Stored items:
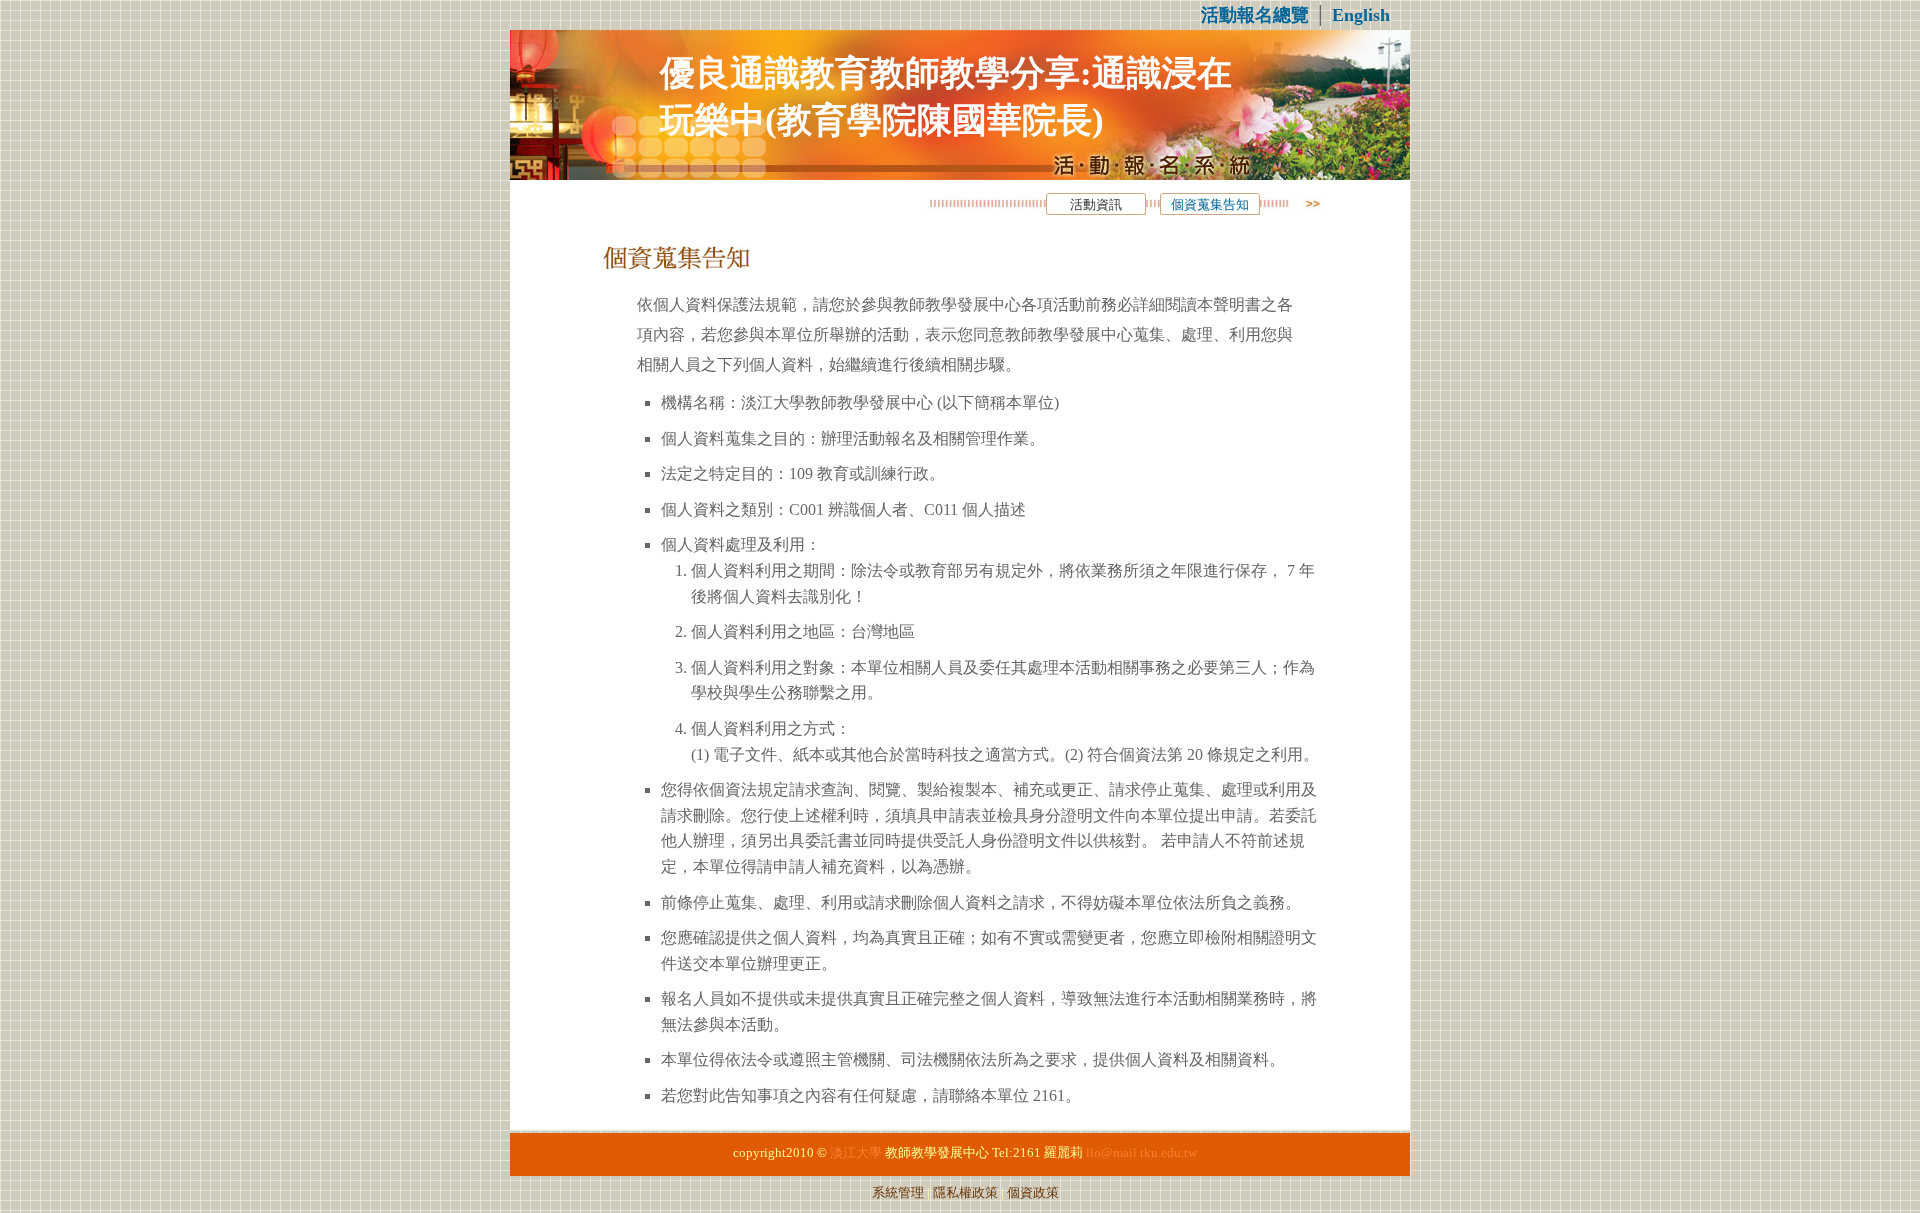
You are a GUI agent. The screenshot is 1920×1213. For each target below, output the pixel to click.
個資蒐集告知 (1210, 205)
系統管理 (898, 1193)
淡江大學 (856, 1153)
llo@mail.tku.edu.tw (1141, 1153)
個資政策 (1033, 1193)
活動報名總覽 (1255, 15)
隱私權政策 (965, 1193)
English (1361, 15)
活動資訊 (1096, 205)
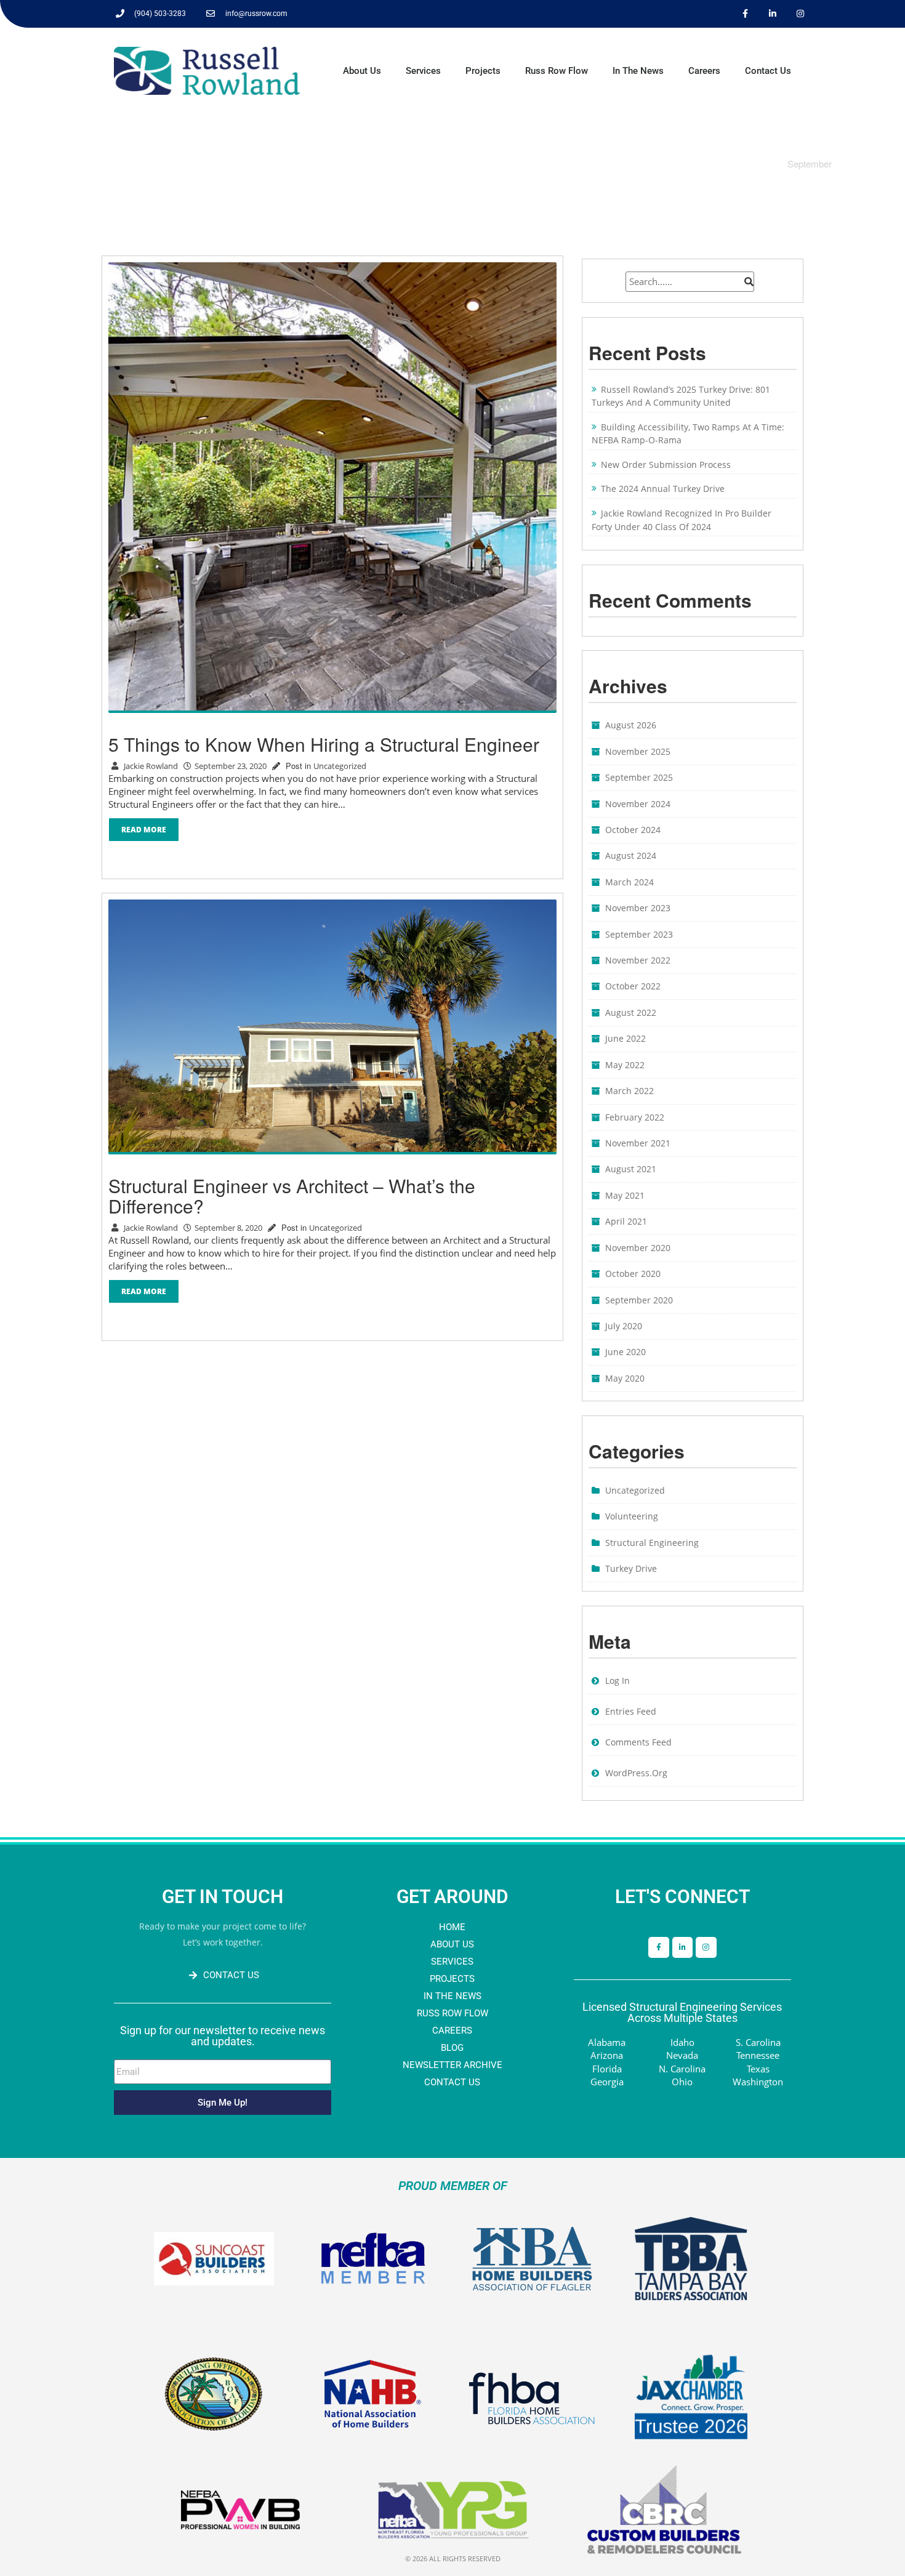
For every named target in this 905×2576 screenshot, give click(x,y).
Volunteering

■ **WORK ORDER**
Each entry above must be repeated word for word, minus its images.

■ **SOLVED EXERCISE**
You are a GUI agent. The screenshot is 1920×1213. For each target below, output the pixel to click.
個資蒐集告知 (1210, 205)
系統管理 (898, 1193)
淡江大學 (856, 1153)
llo@mail.tku.edu.tw (1141, 1153)
個資政策 (1033, 1193)
活動報名總覽 (1255, 15)
隱私權政策 (965, 1193)
English (1361, 15)
活動資訊 (1096, 205)
For every named target in this 905×2576 screenshot, give click(x,y).
Volunteering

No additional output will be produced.